Question

Show that:

(i) (3x + 7)² - 84x = (3x - 7)²

(ii) (9a - 5b)² + 180ab = (9a + 5b)²

(iii) \((\frac{4m}{3}-\frac{3n}{4})^2+2mn = \frac{16m^2}{9}+\frac{9n^2}{16}\)

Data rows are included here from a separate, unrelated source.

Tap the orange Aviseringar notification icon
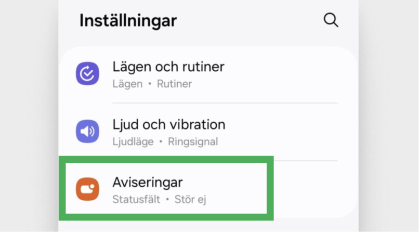tap(87, 189)
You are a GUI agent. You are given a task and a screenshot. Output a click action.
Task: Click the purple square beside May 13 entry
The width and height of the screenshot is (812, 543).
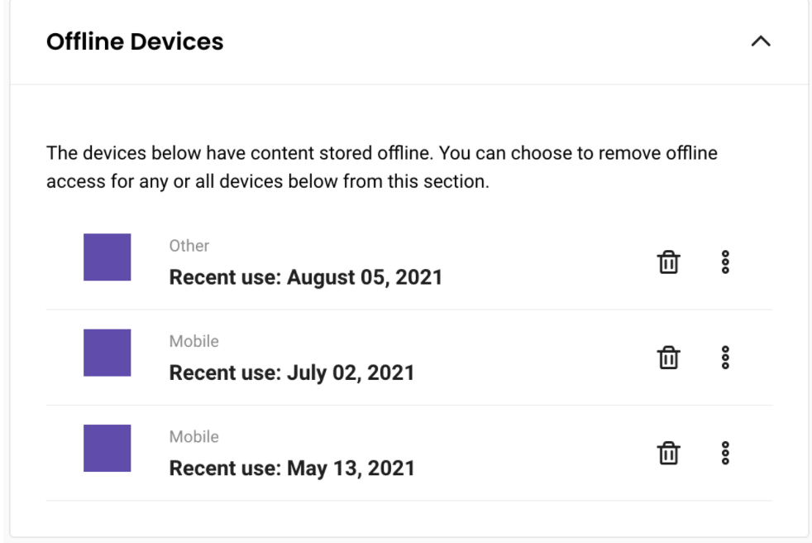pyautogui.click(x=107, y=449)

(iv) (4pq + 3q)² - (4pq - 3q)² = 48pq²

(v) (a - b)(a + b) + (b - c)(b + c) + (c - a)(c + a) = 0

Answer 1

(i) (3x + 7)² - 84x = (3x - 7)²

L.H.S = (3x + 7)² – 84x

= (3x)² + (7)² + 2 (3x) (7) – 84x

= (3x)² + (7)² + 42x – 84x

= (3x)² + (7)² – 42x

= (3x)² + (7)² – 2 (3x) (7)

= (3x – 7)²

= R.H.S

Hence, proved

(ii) (9a - 5b)² + 180ab = (9a + 5b)²

L.H.S = (9a – 5b)² + 180ab

= (9a)² + (5b)² – 2 (9a) (5b) + 180ab

= (9a)² 6 (5b)² – 90ab + 180ab

= (9a)² + (5b)² + 9ab

= (9a)² + (5b)² + 2 (9a) (5b)

= (9a + 5b)²

= R.H.S

Hence, proved

(iii) \((\frac{4m}{3}-\frac{3n}{4})^2+2mn = \frac{16m^2}{9}+\frac{9n^2}{16}\)

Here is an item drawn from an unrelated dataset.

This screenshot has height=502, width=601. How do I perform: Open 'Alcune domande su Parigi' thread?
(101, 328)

L.H.S = (\(\frac{4m}{3}\) - \(\frac{3n}{4}\))² + 2mn

= (\(\frac{4m}{3}\))² + (\(\frac{3n}{4}\))² – 2mn + 2mn

= (\(\frac{4m}{3}\))² + (\(\frac{3n}{4}\))²

= \(\frac{16}{9}\)m² + \(\frac{9}{16}\)n²

= R.H.S

Hence, verified

(iv) (4pq + 3q)² - (4pq - 3q)² = 48pq²

L.H.S = (4pq + 3q)² – (4pq – 3q)²

= (4pq)² + (3q)² + 2 (4pq) (3q) – (4pq)² – (3q)² + 24pq²

= 24pq² + 24pq²

= 48pq²

Hence, proved

(v) (a - b)(a + b) + (b - c)(b + c) + (c - a)(c + a) = 0

L.H.S = (a – b) (a + b) + (b – c) (b + c) + (c – a) (c + a)

Using identity:

(a – b) (a + b) = a² – b²

We get,

= (a² – b²) + (b² – c²) + (c² – a²)

= a² – b² + b² – c² + c² – a²

= 0

= R.H.S

Hence, verified